◆ **Assigned task**
Answer these questions from the text on anxiety in people with cancer.
(a) With which four things may people with cancer who are anxious have significant problems?
(b) In certain cultures, what physical symptom can anxiety present as?
(c) What three things does the text say anxiety can often do?

**** Text excerpt

People with cancer who are anxious may have significant problems with sleep, energy levels, appetite, and concentration. They may also feel more down or be less engaged in their daily activities. While anxiety symptoms and disorders are common in people with cancer, they can sometimes be difficult to diagnose because people are all different, as are the different kinds of cancer and cancer treatments

There are also cultural components to how anxiety is expressed. Anxiety in certain cultures can present primarily as a physical symptom, such as a headache, or it can appear as a change in behavior, such as not participating in a routine activity. Therefore, it is important for people with cancer, caregivers, and their doctors to discuss the cultural contexts of anxiety when evaluating their symptoms.

The positive purpose of anxiety in people with cancer

What usually does not receive attention is that anxiety can serve a purpose. Often, anxiety can motivate people, help people advocate for themselves, and help people focus on problem-solving techniques. So, people with cancer can actually use the experience of anxiety to be more involved in their treatment plans, be more physically active, or seek out care from supportive care specialists.

********
**** Provided records

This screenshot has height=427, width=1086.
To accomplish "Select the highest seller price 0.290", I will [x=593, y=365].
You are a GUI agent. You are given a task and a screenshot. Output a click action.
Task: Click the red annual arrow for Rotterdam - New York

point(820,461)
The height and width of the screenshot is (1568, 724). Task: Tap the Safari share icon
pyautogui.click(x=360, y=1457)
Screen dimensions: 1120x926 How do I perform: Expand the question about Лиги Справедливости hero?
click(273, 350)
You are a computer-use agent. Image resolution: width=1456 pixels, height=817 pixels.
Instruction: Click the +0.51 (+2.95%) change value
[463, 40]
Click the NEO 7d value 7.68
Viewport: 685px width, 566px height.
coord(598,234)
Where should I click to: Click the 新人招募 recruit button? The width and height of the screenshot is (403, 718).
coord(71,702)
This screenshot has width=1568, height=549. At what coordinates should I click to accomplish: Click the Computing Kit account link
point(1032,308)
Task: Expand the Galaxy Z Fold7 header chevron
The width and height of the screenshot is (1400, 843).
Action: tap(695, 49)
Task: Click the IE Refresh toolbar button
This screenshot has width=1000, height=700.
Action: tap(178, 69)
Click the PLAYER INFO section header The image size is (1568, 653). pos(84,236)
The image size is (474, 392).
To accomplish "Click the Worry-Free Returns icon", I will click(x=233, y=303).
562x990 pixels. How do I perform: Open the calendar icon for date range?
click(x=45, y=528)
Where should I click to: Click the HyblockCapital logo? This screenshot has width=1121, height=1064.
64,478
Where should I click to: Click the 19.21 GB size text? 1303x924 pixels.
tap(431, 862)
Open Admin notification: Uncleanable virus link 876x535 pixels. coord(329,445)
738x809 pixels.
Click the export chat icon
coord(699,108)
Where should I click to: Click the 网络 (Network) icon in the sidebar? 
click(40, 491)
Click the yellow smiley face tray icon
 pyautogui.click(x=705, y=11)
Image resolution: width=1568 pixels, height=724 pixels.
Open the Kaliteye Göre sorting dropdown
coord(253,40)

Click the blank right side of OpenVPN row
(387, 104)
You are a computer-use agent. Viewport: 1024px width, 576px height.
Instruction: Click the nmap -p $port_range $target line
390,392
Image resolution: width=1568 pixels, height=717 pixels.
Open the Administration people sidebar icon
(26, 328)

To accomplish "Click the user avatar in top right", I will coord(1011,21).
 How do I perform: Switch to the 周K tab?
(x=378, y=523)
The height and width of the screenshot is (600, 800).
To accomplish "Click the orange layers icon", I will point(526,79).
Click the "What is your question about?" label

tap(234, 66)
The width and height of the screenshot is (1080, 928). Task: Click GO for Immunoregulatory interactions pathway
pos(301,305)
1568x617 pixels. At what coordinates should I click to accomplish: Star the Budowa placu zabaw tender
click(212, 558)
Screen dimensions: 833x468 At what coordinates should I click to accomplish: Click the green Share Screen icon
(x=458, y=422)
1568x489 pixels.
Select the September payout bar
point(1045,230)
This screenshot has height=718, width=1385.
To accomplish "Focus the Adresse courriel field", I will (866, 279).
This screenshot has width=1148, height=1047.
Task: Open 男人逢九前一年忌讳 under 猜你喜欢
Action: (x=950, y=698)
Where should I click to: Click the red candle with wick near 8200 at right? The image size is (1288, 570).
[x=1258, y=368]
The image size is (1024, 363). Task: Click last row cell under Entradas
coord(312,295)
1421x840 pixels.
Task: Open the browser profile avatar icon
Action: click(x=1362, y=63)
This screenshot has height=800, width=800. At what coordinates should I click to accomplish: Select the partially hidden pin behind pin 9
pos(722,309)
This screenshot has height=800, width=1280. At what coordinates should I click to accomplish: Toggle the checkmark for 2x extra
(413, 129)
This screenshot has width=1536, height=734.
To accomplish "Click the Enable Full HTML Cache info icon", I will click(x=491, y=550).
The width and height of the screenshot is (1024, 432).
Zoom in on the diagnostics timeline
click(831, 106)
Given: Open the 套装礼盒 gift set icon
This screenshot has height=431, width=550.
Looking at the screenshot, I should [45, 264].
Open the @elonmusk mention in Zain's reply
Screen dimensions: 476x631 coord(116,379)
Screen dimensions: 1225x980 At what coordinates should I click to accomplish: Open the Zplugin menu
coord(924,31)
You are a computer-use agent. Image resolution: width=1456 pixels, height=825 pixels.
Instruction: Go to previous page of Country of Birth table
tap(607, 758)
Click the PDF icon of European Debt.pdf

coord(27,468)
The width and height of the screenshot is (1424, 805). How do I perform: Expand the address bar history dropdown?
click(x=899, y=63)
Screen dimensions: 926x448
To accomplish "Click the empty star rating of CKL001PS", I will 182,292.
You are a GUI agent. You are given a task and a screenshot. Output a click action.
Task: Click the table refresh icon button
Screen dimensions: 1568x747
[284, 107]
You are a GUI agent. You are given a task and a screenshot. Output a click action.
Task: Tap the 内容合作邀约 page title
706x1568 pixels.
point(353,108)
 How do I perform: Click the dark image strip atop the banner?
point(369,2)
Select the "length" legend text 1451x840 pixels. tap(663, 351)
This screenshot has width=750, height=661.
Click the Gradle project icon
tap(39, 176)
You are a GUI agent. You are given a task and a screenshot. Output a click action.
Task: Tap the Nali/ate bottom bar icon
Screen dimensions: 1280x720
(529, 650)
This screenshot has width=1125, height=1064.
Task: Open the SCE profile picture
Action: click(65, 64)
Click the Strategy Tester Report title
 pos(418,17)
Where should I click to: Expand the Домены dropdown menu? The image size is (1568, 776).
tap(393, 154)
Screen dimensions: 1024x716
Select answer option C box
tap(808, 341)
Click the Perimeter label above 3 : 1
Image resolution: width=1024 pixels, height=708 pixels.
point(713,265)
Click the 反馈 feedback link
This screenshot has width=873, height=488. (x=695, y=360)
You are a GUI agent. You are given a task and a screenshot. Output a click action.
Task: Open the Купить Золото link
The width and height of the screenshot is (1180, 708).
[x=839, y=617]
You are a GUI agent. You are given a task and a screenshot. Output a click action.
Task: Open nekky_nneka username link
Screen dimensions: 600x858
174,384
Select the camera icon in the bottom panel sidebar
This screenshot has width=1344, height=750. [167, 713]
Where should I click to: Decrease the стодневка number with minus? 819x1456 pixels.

********

◆ **Solved exercise**
(a) Sleep, energy levels, appetite, and concentration.
(b) A headache.
(c) It can motivate people, help people advocate for themselves, and help people focus on problem-solving techniques.